Le projet avait reçu un avis négatif de la part du préfet de région. Le promoteur VolksWind a saisi la justice, pour casser cet arrêté préfectoral. Les élus tourangeaux n'étaient pas très optimistes sur la décision du tribunal d'Orléans. Le rapporteur public, à l'audience, avait critiqué l'arrêté pris par le préfet de région. Dans la grande majorité des cas, la justice administrative suit les recommandations du rapporteur public.

Une affaire qui peut aller jusqu'à la cour de cassation

A Vou, à la Chapelle-Blanche-Saint-Martin et dans les 8 autres communes alentours, on est donc inquiet. D'autant que pour faire appel, il va falloir trouver de l'argent. Une procédure longue et coûteuse, entre 6.000 et 7.000 euros en frais d'avocat, "difficilement tenable pour une commune de 230 habitants" dit le maire de Vou, "alors qu'en face, le promoteur a une batterie d'avocats".

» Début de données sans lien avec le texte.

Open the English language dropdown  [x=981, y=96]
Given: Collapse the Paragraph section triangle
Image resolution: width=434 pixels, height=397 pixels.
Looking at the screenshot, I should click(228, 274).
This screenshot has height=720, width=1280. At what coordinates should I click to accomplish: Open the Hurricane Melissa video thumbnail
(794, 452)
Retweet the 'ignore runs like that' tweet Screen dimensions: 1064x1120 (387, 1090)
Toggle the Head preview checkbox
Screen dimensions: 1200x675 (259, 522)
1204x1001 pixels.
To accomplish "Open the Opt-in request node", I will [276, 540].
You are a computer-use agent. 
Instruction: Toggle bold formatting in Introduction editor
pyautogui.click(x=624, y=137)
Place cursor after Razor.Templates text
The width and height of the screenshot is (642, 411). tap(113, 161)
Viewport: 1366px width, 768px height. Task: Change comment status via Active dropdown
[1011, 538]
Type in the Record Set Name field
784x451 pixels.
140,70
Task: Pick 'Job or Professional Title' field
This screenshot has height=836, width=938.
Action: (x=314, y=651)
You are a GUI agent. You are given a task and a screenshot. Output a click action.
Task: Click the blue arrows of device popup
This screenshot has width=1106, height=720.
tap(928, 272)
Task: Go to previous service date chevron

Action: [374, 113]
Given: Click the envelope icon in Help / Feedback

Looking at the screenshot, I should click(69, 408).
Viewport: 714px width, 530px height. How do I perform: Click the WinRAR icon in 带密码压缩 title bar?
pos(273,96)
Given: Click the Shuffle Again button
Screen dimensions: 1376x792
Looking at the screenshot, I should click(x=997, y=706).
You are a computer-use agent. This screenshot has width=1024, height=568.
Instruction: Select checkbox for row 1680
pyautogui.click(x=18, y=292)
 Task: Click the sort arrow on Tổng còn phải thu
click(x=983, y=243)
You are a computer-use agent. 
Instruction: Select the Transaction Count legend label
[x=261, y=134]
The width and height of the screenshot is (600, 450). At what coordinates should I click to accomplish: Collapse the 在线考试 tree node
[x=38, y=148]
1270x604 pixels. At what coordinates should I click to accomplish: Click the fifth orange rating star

Le promoteur Volkswind est un rouleau compresseur financier. Jean-Marie Vannier, le maire de Vou

Les habitants des dix communes concernées ont pourtant opposé une fin de non-recevoir à ce projet de cinq éoliennes de 140 mètres de haut. Même chose pour les Bâtiments de France qui contestent la localisation où il y a des châteaux et des monuments historiques.